The market has slowed since the peak in 2021, when local startups raised $34.3 billion, as higher interest rates and volatility in publicly traded tech stocks scared away investors. The meltdown in crypto, with the collapse of FTX in 2022, didn’t help matters.

Other states suffered similar slowdowns. California startups raised $80.1 billion last year, 20 percent less than in 2022. And in New York, startups raised $23.4 billion, down 23 percent.

The largest Massachusetts deals in 2023 were dominated by biotech and climate tech startups. Battery-tech firm Ascend Elements in Westborough ranked first with its $542 million deal in September. Biotech accelerator Curie.Bio in Cambridge ranked second, raising $520 million in February.

Local startups also got in on the generative AI craze kicked off by the popularity of OpenAI’s ChatGPT app. Twenty-two local companies working on generative AI raised $635 million last year, according to PitchBook data, almost 10 times the $75 million raised in 2022.

The largest generative AI companies, however, are based elsewhere, including OpenAI and Anthropic in San Francisco, Jasper in Austin, Texas, and Stability AI in London. Instead of developing core technologies, most Boston AI startups are building on the region’s strengths in healthcare, finance, and corporate software.

That’s a promising strategy, PitchBook senior analyst Derek Hernandez said. “With the explosive introduction of ChatGPT-3 and later models, traditional enterprise software solutions have been upended with enormous promises of new horizons ahead,” Hernandez noted in the report. “Many startups have the potential to become major disruptors in this new landscape.”

Two large deals accounted for most of 2023′s gen-AI haul locally. Generate Biomedicines, a Cambridge startup using gen AI for drug discovery, raised $273 million in September. And quantum software startup Zapata AI announced it was merging with a blank-check company the same month in a deal that valued the company at $200 million.
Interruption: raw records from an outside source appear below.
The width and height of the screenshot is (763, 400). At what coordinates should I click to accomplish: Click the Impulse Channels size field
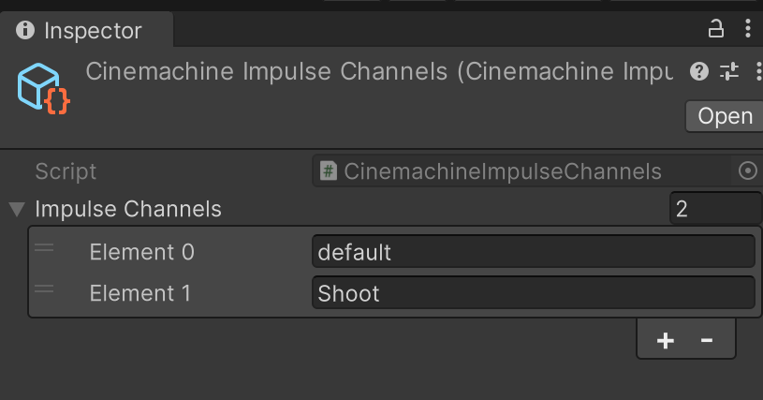coord(714,209)
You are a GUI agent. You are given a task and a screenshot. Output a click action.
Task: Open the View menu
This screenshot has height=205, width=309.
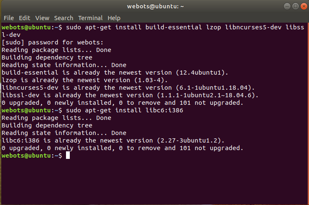click(x=42, y=18)
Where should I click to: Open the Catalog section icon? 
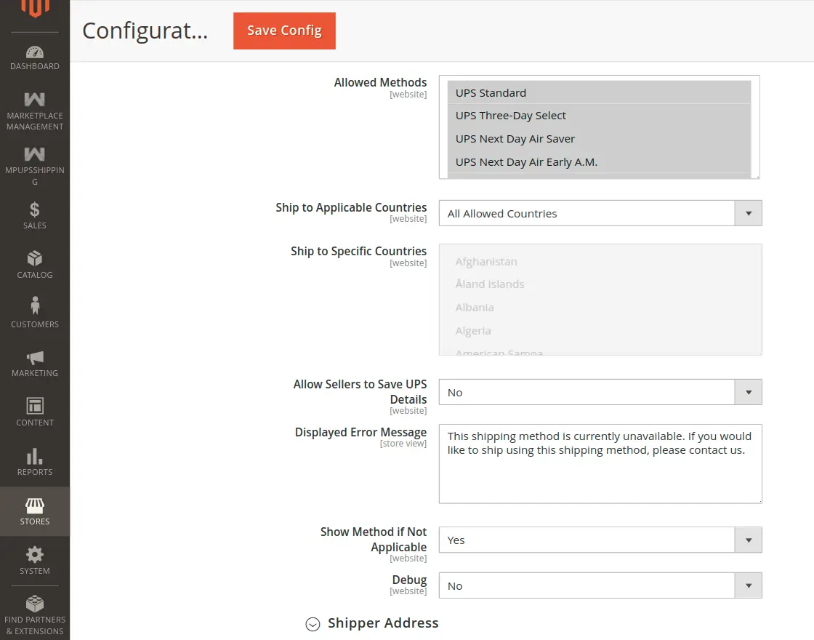tap(34, 265)
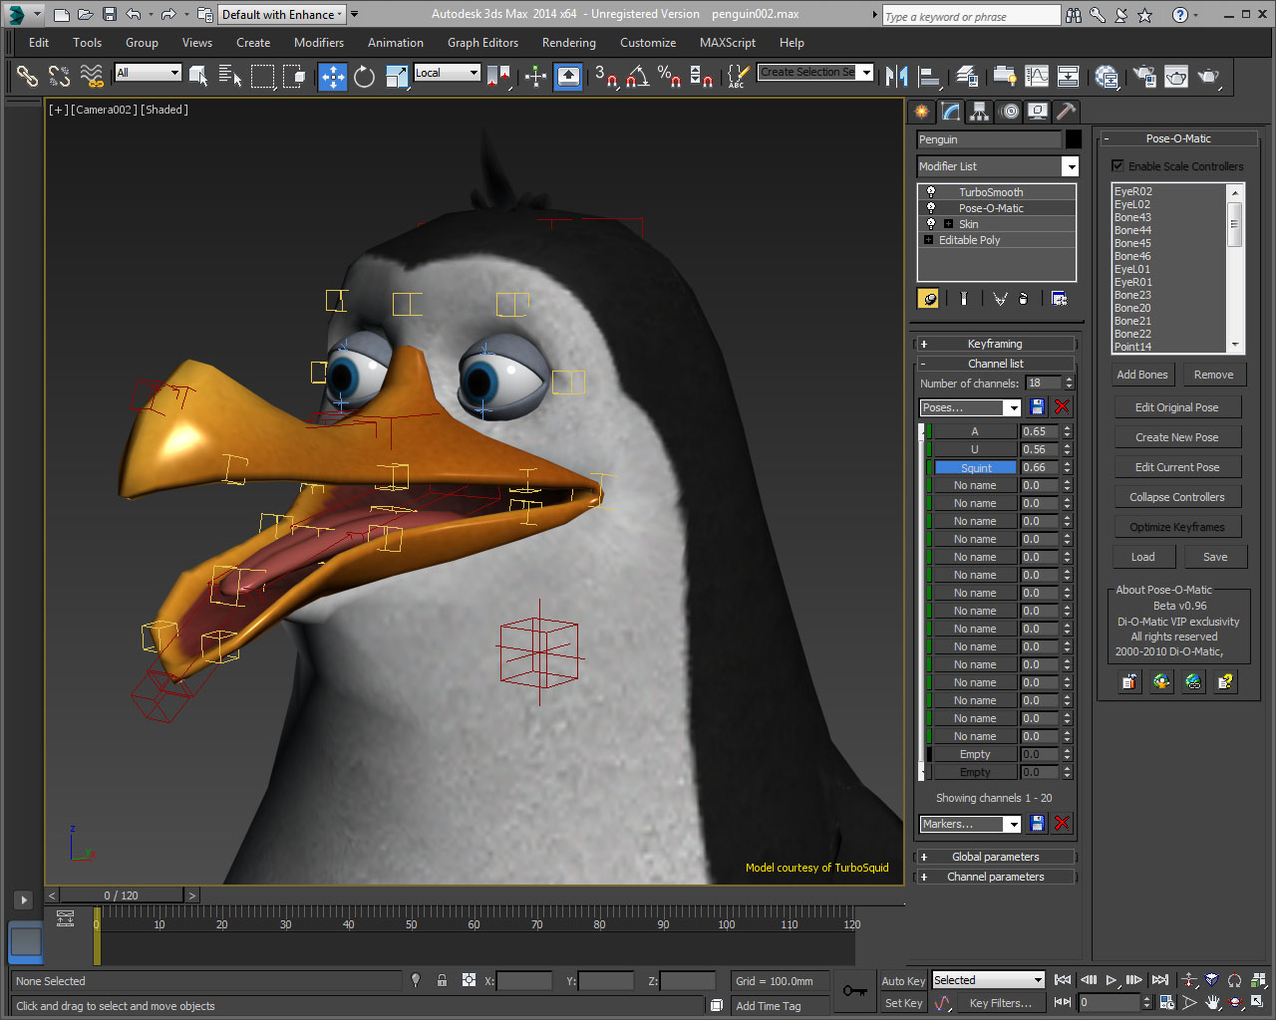Switch to the Hierarchy panel

pyautogui.click(x=980, y=112)
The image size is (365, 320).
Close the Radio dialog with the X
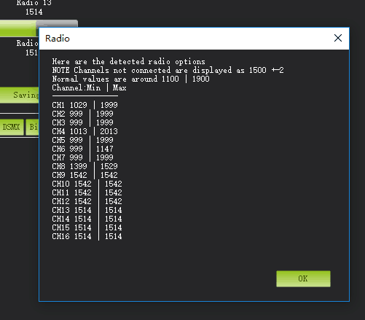pyautogui.click(x=338, y=38)
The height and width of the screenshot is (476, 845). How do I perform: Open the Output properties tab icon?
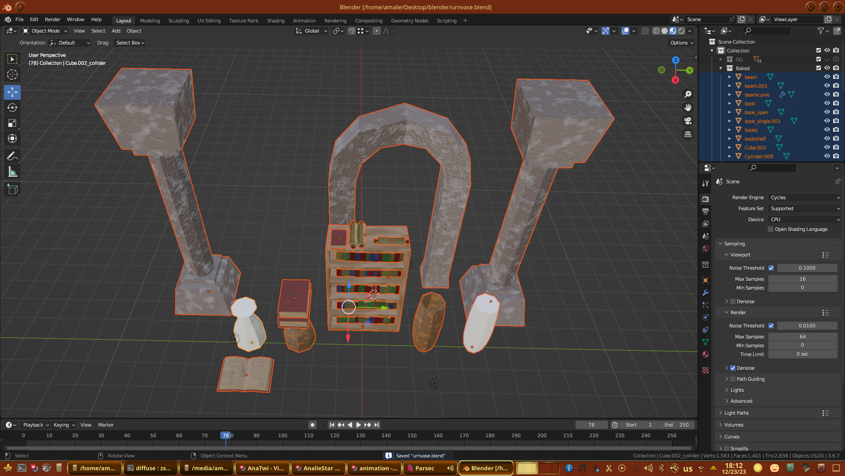(705, 212)

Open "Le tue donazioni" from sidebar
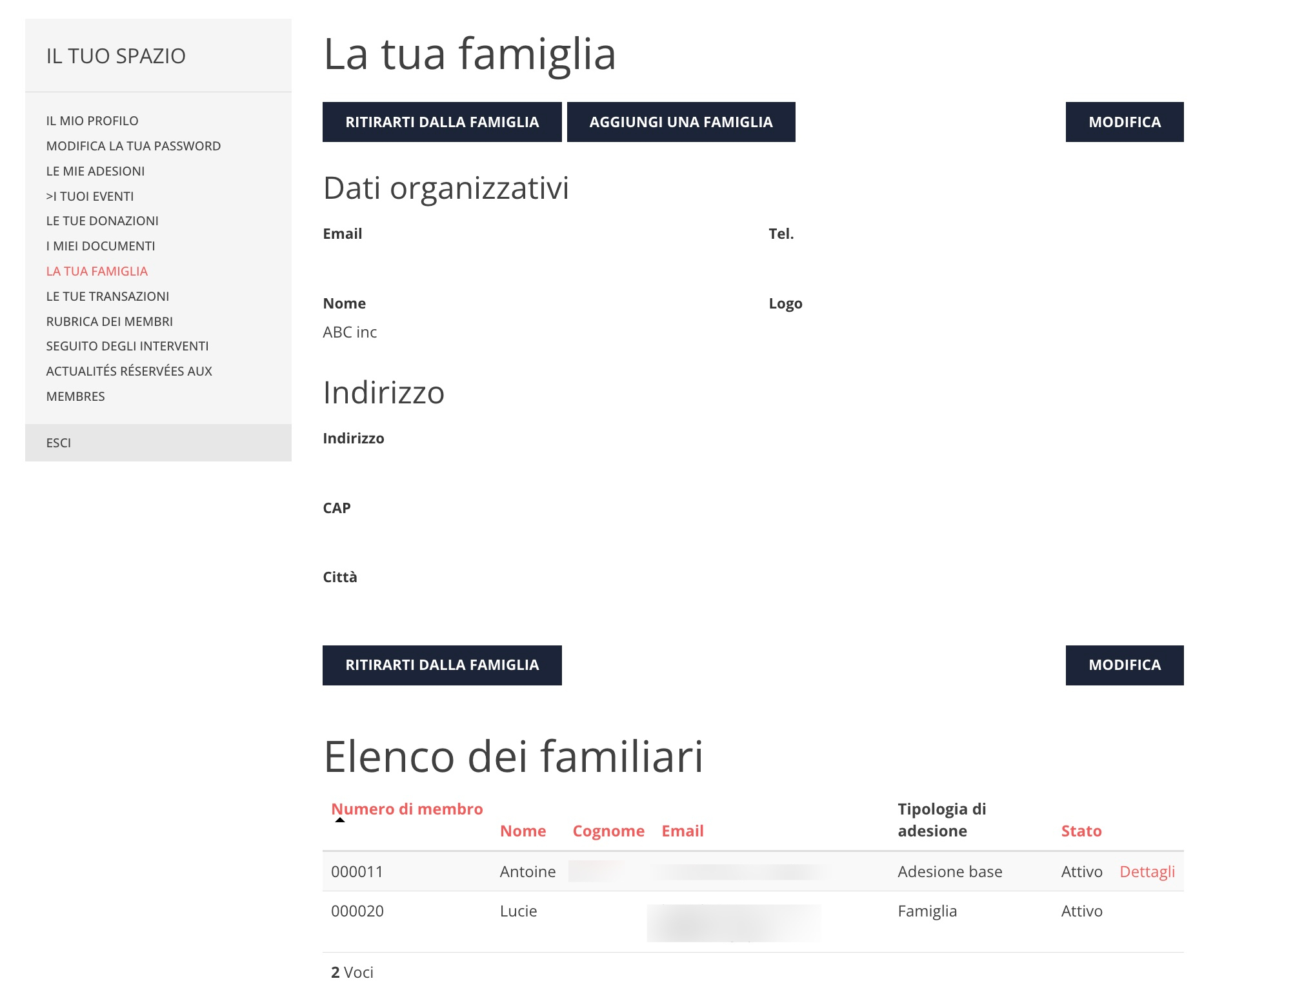point(102,220)
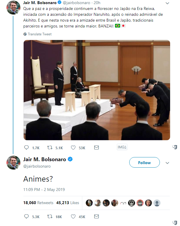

The third-largest AI deal could end up as the most significant in the future. MIT spin out Liquid AI, which is building smaller, more efficient AI software models, raised $37.5 million in December. Another significant deal, optical computing startup Lightmatter raising $155 million in December, wasn’t counted in the gen AI category but the company’s tech is applicable to speeding up AI computing.

Other local startups using generative AI to build their own applications: Video-captioning company Captions raised $25 million in June, business analytics software company Akkio raised $15 million in January, and AI workplace software developer Akooda raised $11 million in July.